Meme was provided with a hover device to transmit her holographic avatar and provide a signal for her to link up with data systems the team encountered in the field. Psylocke, being psychic, recognized Hope for who she was but kept the secret from Cable. The team tracked down Volga’s floating hover yacht in the desert, but Meme was caught in a digital trap and most of the team was also captured. A new rendition of Cable was unthawed and conducted a rescue mission. The team learned more about the Volga Strain, but a cure was still beyond their grasp. Volga blew up himself and his laboratories to prevent X-Force from getting full access to his proprietary information. [X-Force (4th series) #3-6]

Able to interact with reality only as a post-human digital lifeform, Hope tried to adjust to her circumstances as best she could. She stole a kiss from a cute SAS soldier while investigating a British unit that bought samples of the Volga Strain. (Her holographic drones were projecting the body of a man and the soldier was gay, but it was a very confusing night for everyone.) Hope also propositioned Fantomex, whose nanotech blood gave him a partially digital consciousness so they could psychically interact on the digital plane. Sharing data between avatars in the datascape was the closest Hope could come to touching someone, and so she enjoyed the dalliance. [X-Force (4th series) #7-10]

Hope’s time with X-Force began to sour, however, as the team of “heroes” lost their way. Psylocke was a murder addict who kept slipping, while Marrow embraced insanity to avoid dealing with her own pain. Hope also saw a side of Cable she didn’t normally see.
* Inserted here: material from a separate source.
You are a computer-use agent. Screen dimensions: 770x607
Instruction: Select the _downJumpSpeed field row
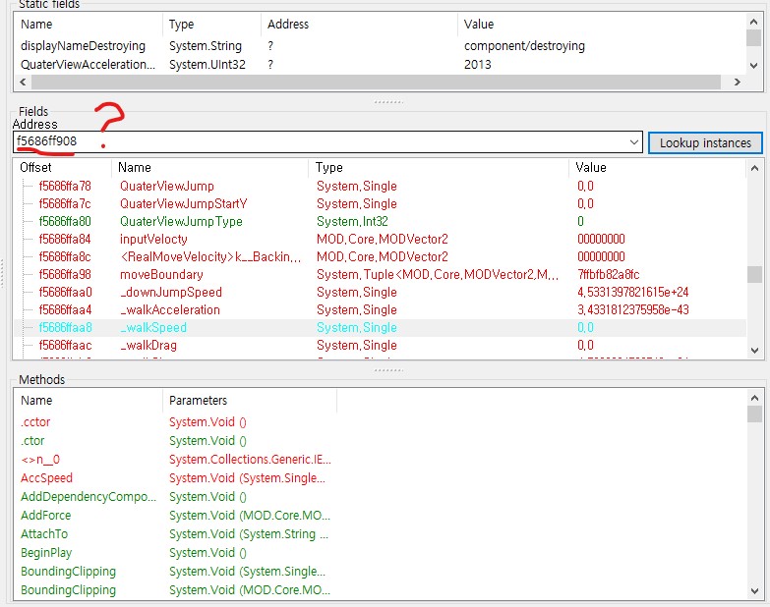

Whether it was because he didn’t know his daughter was around, or a moral decline from the cloning and re-cloning process, Nathan fell deeper into an “ends justifying the means” mentality, willing to do anything to raise the mutant flag higher. And Fantomex, who Hope had always known was unstable, still hurt her when he casually ditched their “relationship.” Hope was so hurt that she got distracted during a mission using Meme’s data-scanning abilities to access Fantomex’s mind. She was startled to learn he knew she was Hope all along, and that Cable knew how broken Fantomex was when he recruited him. (Ends. Means.)